Estava dentro do ônibus quando entrou alguém. Era grande, vestindo minissaia e blusa top. Pernas bonitas e depiladas, barriga lisa, corpo violão. Era, porém, grande demais, sua constituição forte demais. A primeira impressão que ela dava era que te arrebentaria numa porrada. Antes mesmo de ver seu rosto percebi que era um travesti. Ao vê-lo a suspeita se confirmou, sua face era quadrada demais, e o pior, era alguém naturalmente barbado, que por mais que se esforçasse, não conseguiria disfarçar a pele áspera.
É triste. É difícil. Provavelmente ele tem um ideal feminino para si mesmo e tentou realizá-lo. É complicado, pois não devemos simplesmente abolir o ideal. O ideal é a vantagem e o problema do ser humano. Graças ao Ideal construímos a liberdade, a misericórdia para os fracos, a tolerância com o diferente, o sentimento religioso, a civilização, o comportamento ético, a arte e o sexo tântrico. No entanto, graças ao ideal também, criamos o nazismo, o comunismo, o suicídio e os travestis.
Tive vontade de ir lá falar com ele. O que dizer a um travesti? “Parabéns, cara. Você tentou o melhor que pode. Está realmente fantástico. Mas você não conseguiu. Na verdade, está longe de conseguir. Olhe esta menina, por exemplo. Não é bela e nem se esforça, e no entanto, ela conseguiu. Conseguiu porque é, está na natureza dela conseguir. Não está na sua.”

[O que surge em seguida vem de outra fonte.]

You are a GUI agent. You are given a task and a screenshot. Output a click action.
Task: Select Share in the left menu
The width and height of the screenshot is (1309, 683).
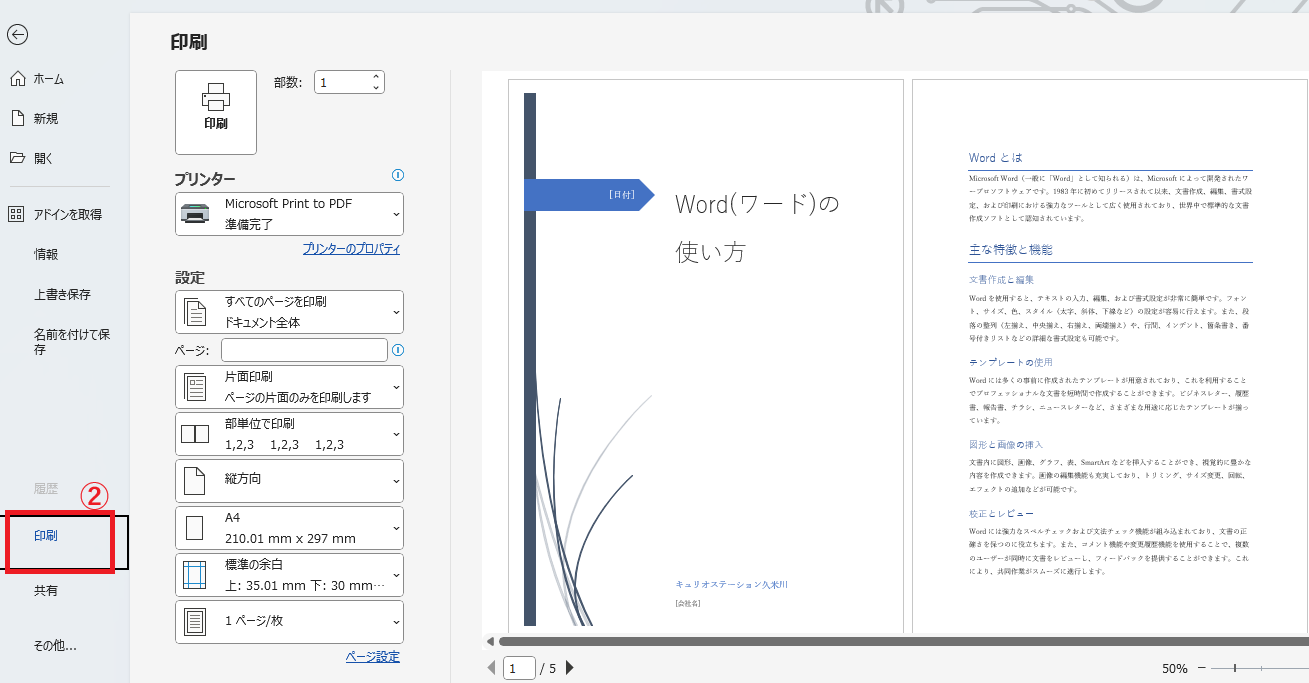(46, 591)
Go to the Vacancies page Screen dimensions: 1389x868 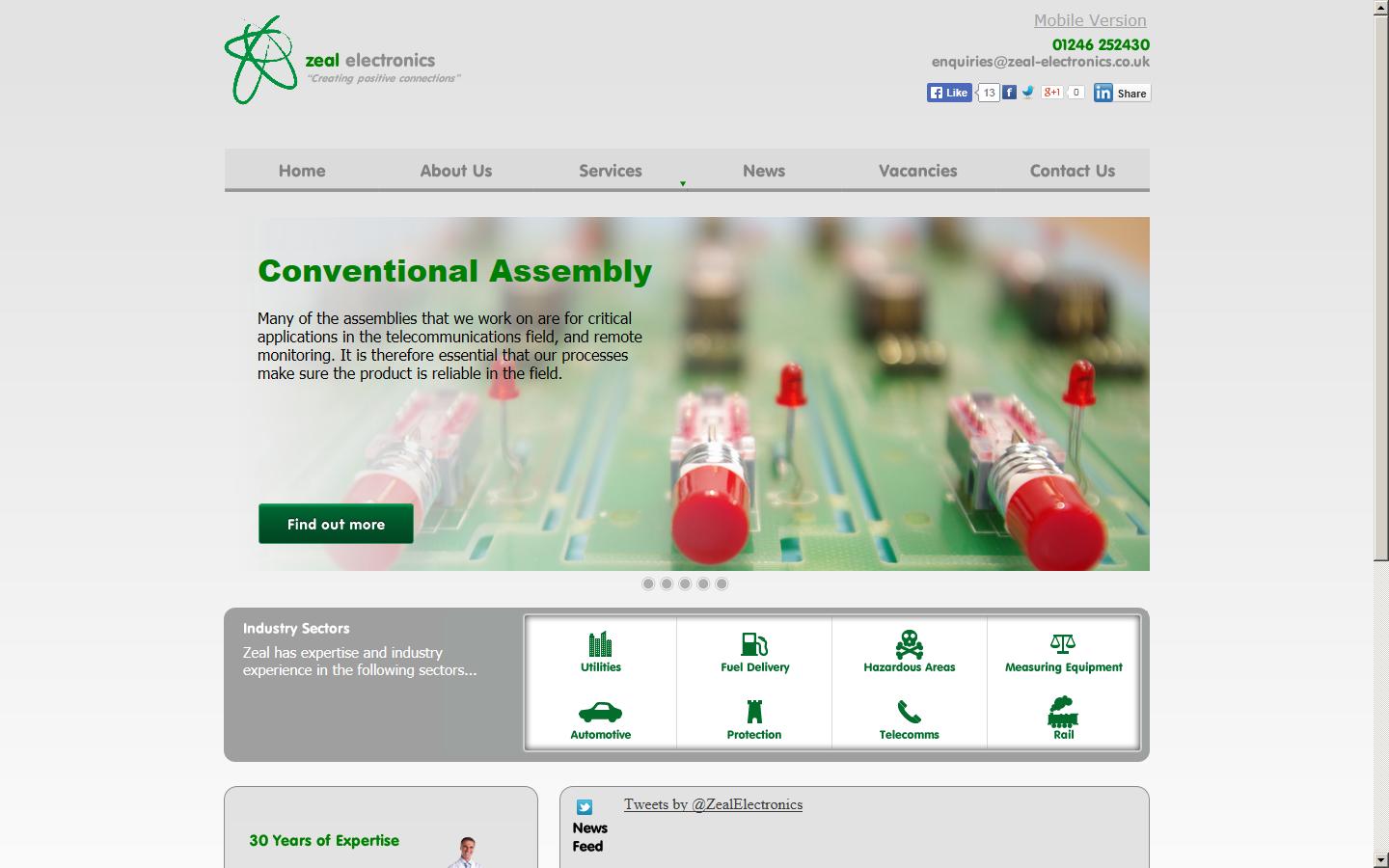(917, 171)
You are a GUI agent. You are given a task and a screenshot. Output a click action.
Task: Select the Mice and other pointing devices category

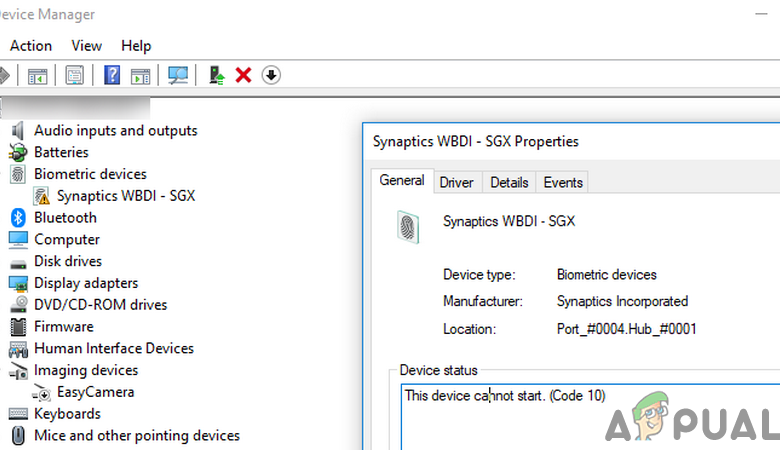tap(136, 436)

No entanto, é tão difícil. Do lado de fora é fácil. Apontamos para eles e dizemos: “vocês não conseguiram. Se conformem. Tentem outra coisa. Este ideal não é para vocês. Sejam o que vocês são, busque um ideal que está a sua altura”. Do lado de dentro, porém...tão difícil saber qual ideal está a sua altura, qual excelência pode te pertencer.